▸ What is needed: Below are records; say how many of their lines include the word "Acheter", giving nothing but the number.

▸ Dataset entries:

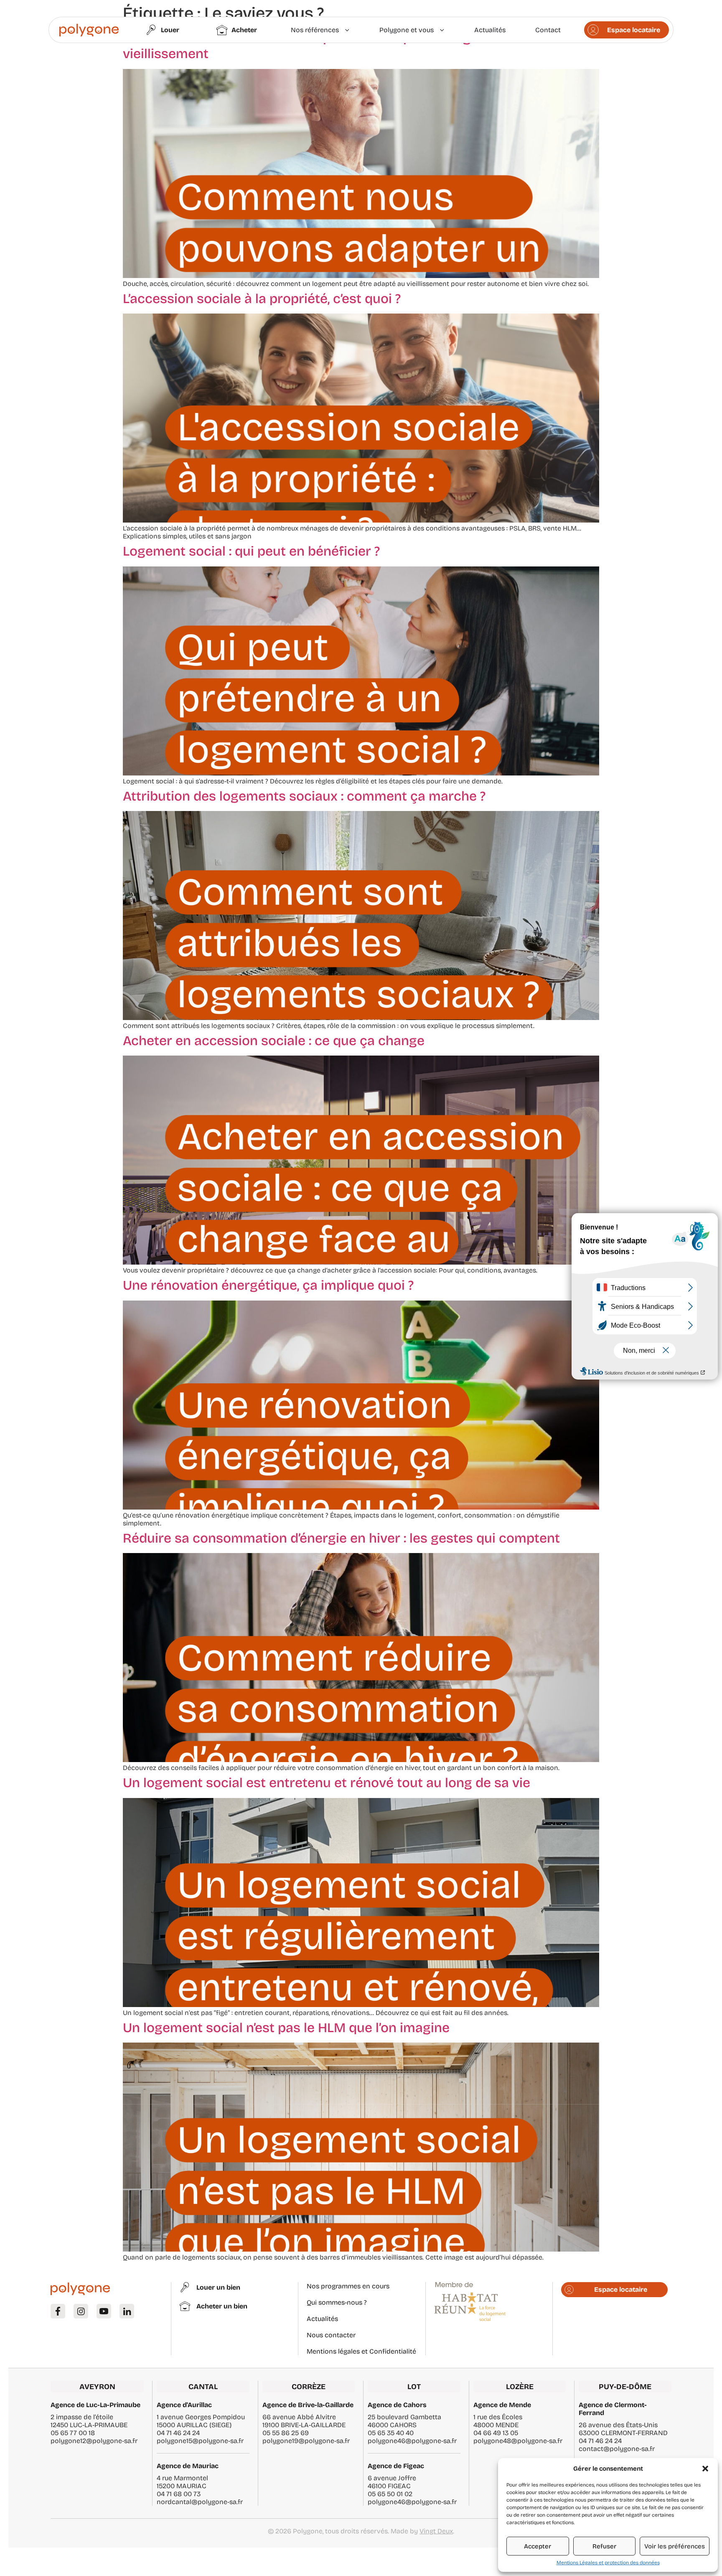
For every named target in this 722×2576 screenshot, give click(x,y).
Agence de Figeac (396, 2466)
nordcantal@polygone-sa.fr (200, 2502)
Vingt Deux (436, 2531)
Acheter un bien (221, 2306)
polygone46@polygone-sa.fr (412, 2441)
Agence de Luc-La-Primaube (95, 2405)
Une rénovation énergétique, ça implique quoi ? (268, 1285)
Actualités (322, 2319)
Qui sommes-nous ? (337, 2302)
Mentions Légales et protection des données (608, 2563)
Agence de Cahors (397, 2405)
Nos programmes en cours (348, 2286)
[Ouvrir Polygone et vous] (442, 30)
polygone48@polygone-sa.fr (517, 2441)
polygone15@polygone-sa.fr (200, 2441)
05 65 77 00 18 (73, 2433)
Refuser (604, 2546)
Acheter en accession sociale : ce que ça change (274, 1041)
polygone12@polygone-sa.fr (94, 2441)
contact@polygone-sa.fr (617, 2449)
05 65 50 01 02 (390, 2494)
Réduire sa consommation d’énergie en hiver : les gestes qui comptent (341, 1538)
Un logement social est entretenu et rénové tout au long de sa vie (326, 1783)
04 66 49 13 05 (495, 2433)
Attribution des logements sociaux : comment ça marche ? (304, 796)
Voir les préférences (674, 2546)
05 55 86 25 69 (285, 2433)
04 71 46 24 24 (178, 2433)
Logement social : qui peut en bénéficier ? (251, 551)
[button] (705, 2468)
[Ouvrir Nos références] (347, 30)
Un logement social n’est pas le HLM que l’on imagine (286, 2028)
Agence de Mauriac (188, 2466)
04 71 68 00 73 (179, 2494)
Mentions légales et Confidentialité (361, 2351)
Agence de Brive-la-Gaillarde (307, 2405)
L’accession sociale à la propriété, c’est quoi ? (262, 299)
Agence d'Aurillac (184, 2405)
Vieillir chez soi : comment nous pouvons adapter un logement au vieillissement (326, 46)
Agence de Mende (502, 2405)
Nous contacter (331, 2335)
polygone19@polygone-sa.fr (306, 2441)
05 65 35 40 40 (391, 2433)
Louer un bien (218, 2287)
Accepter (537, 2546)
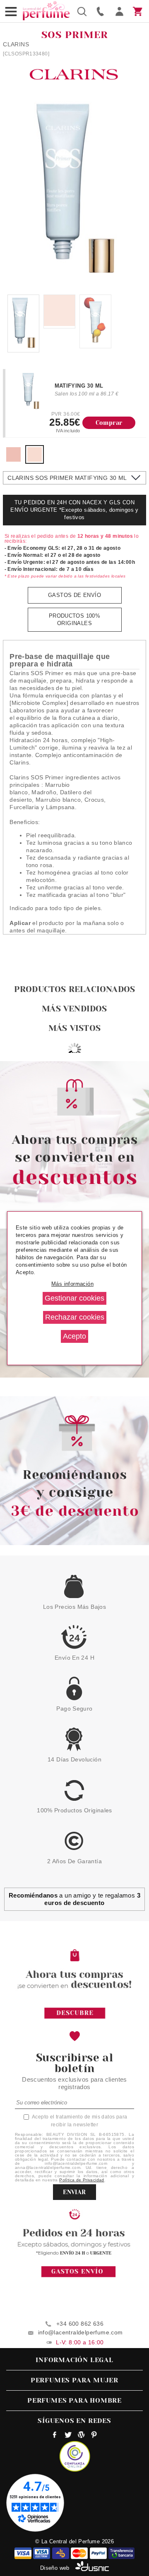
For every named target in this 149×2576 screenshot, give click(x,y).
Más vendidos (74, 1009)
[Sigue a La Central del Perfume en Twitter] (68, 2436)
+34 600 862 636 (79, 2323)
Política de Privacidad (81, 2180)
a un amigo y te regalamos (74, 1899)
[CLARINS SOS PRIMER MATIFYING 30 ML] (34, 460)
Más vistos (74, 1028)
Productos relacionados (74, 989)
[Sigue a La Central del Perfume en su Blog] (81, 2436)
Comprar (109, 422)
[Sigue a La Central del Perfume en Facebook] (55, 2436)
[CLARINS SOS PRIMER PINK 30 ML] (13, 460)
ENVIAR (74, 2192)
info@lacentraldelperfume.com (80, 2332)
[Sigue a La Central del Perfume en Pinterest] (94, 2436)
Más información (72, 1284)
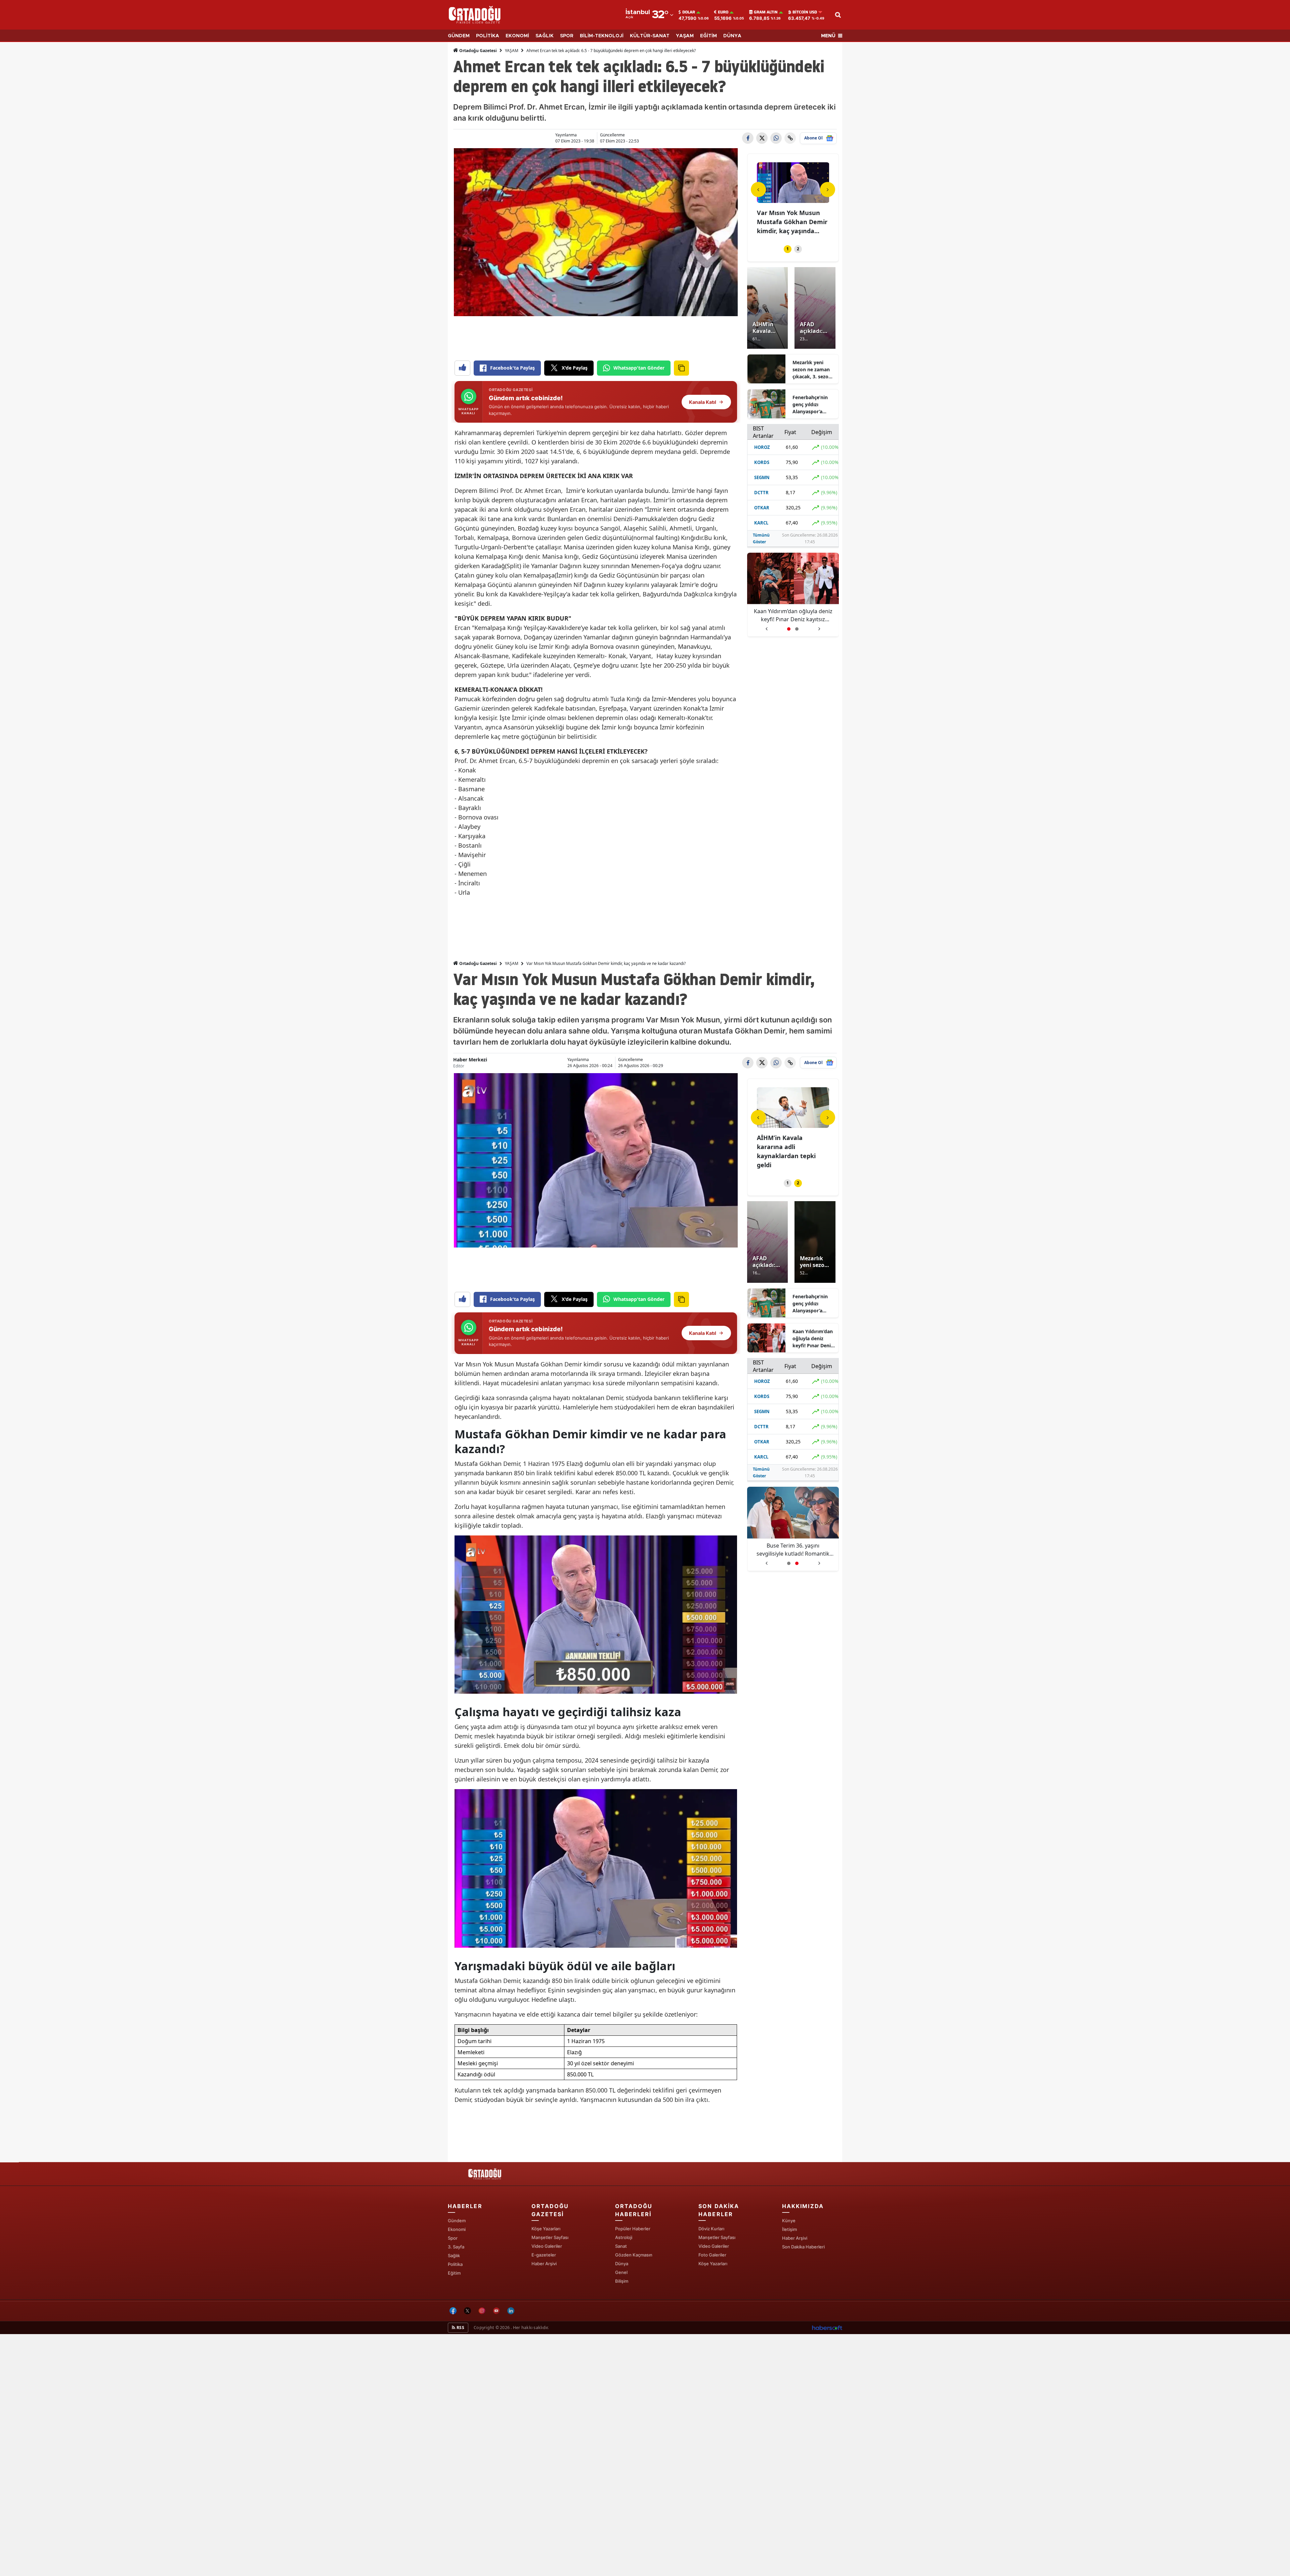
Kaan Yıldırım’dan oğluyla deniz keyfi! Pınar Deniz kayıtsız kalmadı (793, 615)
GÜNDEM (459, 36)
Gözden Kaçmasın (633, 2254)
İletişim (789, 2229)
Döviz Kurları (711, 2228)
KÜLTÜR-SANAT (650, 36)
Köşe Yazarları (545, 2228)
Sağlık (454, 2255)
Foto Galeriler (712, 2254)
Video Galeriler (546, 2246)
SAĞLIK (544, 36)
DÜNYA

▸ Response to this task: 2